I have a couple pouches I made. No names yet. I wish the grey one would warm up. But he seems to get frantic and run all over and at times he wants to come to me and hide in my sleeves. I'm going to have to look up rough petting. So I'm not doing it hard.


----------



## Yulrica (Oct 18, 2013)

Omg...that reminds me. Earlier I set the pouch next to my pillow (I felt safe cause I don't roll Alot when I sleep). And they were all sleeping. Suddenly the gray one comes wandering around in the pouch and pops his head out and crawls all over. He had to be a little mischievous and venture around during nap time lol.


----------



## cassieb (Aug 6, 2013)

boys normally are! just keep giving loves and do not give up and make them understand petting and people is something they have to accept. reading the immersion thread is a really good idea too.


----------



## Hitmanthe3rd (Jul 16, 2013)

Wow. That greys face is so adorable. Sounds like you're doing good!


----------



## Yulrica (Oct 18, 2013)

I read half of immersion. Didn't get much time. But I'll read the rest in the morning. And I think I have name for them now ^^ I'm thinking shouted third name. But I'm naming the grey one Finn. Like adventure time cause he seems to like to explore.


----------



## cassieb (Aug 6, 2013)

finn and jake! or the ice king! even though i think bemo is a girl thats still a nice name


----------



## MightylilttleMinies (Jul 17, 2013)

Marshal, peppermint butler, cinnamon bun, Broco, James Baxter, those are all less known adventure time ones


Sent from Petguide.com Free App


----------



## MightylilttleMinies (Jul 17, 2013)

Gunter, although I think she's a girl. Hmm. 
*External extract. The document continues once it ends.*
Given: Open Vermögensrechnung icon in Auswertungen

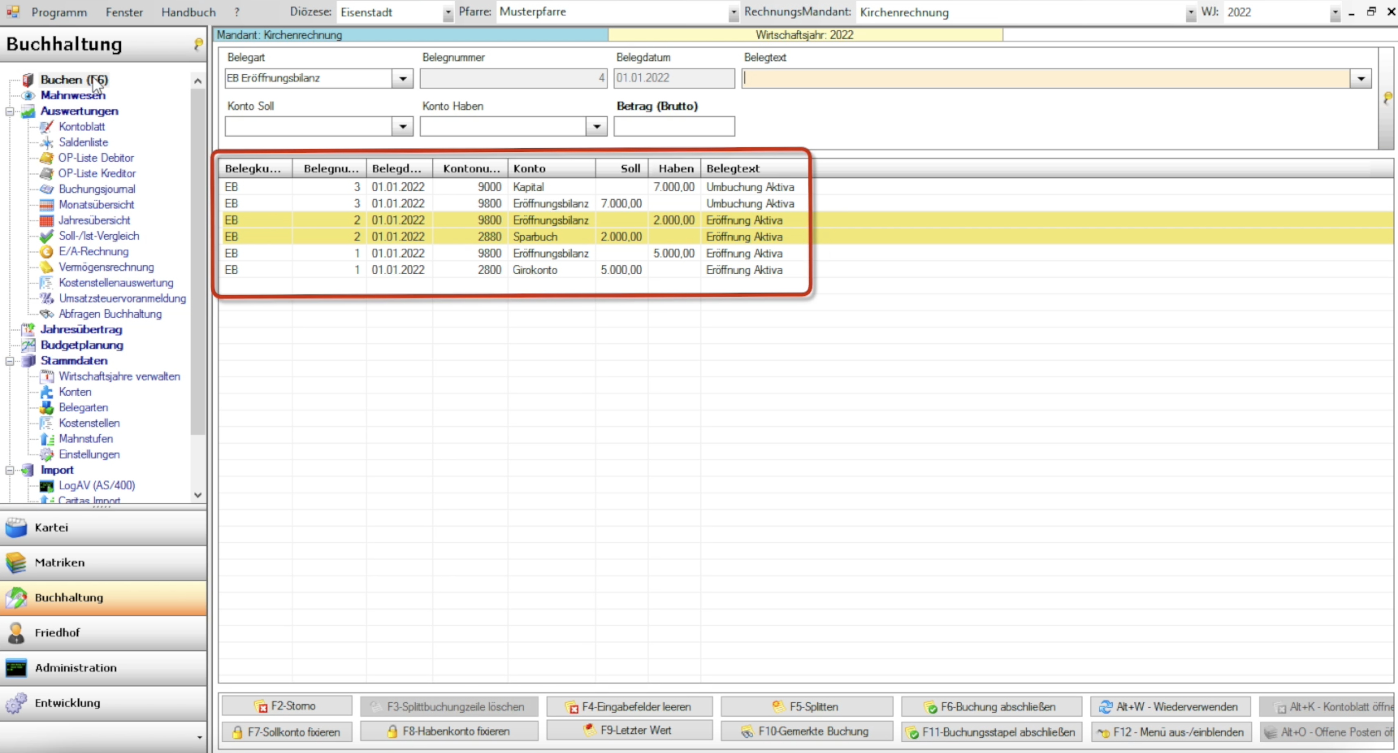Looking at the screenshot, I should [47, 267].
Sent from Petguide.com Free App


----------



## Yulrica (Oct 18, 2013)

Idk >


----------



## Yulrica (Oct 18, 2013)

Idk still thinking on the names >< (only posted part of what I wrote before...)


----------



## Yulrica (Oct 18, 2013)

I let them have free roaming time today on my bed. And they explored happily  and they returned to their bonding pouch. The bonding pouch is also what they sleep in, so I figured using something familiar as the bonding pouch/ home base for them would be a good idea. So I knew they'd return during free roaming to somewhere they felt comfortable.And the one that has half white and gray face(straight down the middle), he always keeps climbing on me but and he climbed on jr and nested in my hair and chattered. Is that good? It was a couple chatters and a click sound


----------